WORK INSTRUCTIONS: Entries follow. Give back exactly the lines starting at the one containing "You are a computer-use agent. Screen" and ending at the one containing "Instruction: Enable the Tuning checkbox", and no other lines.

RECORDS FOR THIS TASK:
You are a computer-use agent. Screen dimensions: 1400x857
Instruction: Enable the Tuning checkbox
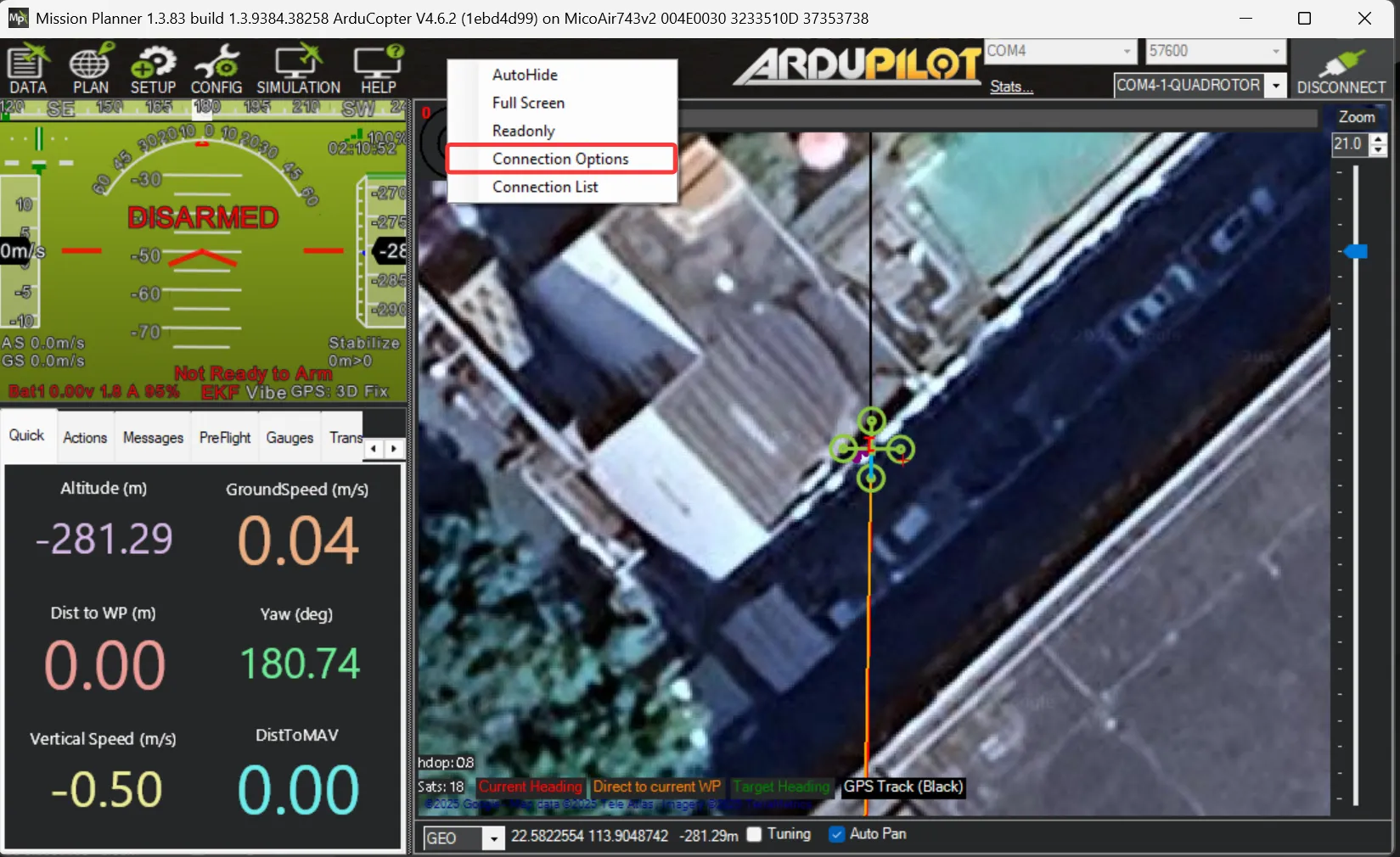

---

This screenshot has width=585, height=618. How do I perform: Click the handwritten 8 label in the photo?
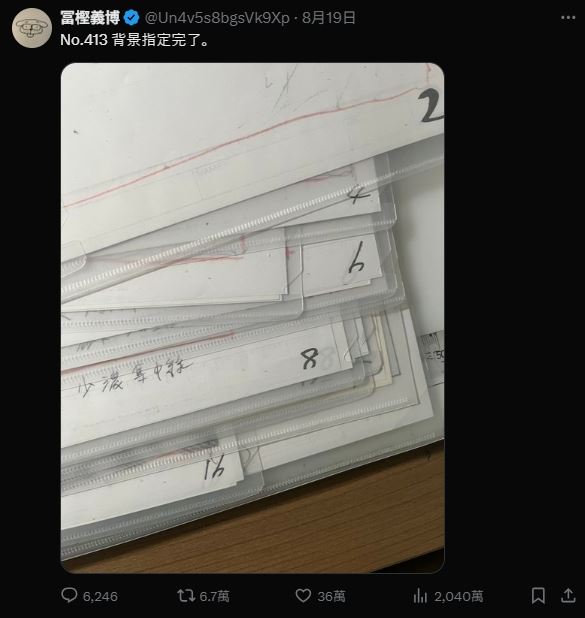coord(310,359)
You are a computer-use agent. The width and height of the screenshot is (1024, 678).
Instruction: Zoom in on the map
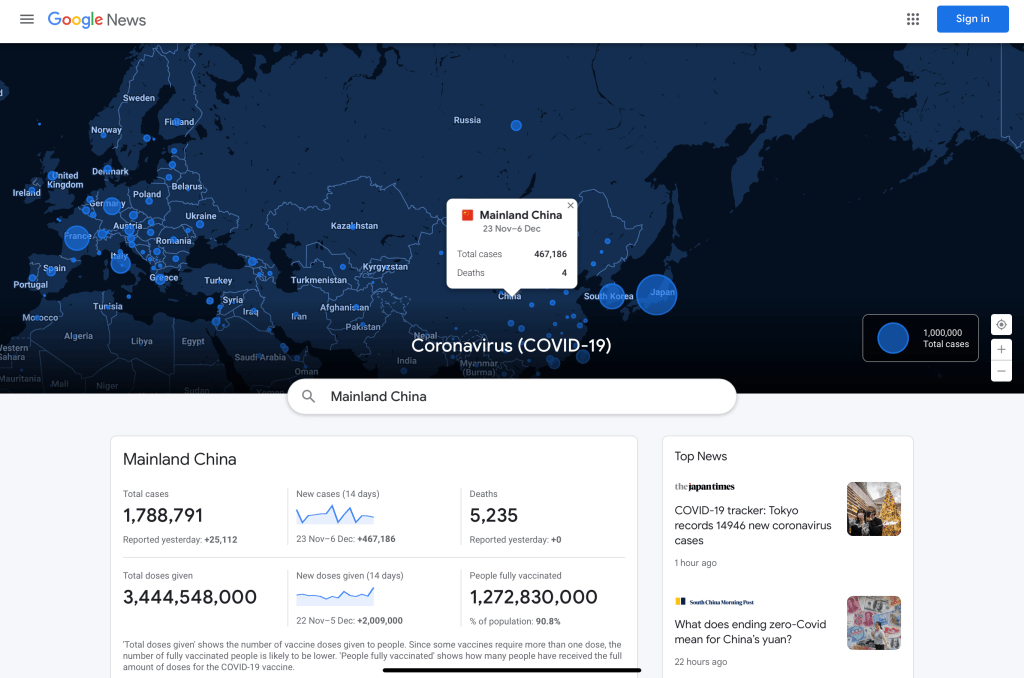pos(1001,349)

--

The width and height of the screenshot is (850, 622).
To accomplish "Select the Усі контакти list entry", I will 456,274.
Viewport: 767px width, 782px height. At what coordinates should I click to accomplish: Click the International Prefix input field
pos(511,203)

YOUR SOLUTION:
You are a computer-use agent. Screen dimensions: 1400x857
Instruction: Enable the Tuning checkbox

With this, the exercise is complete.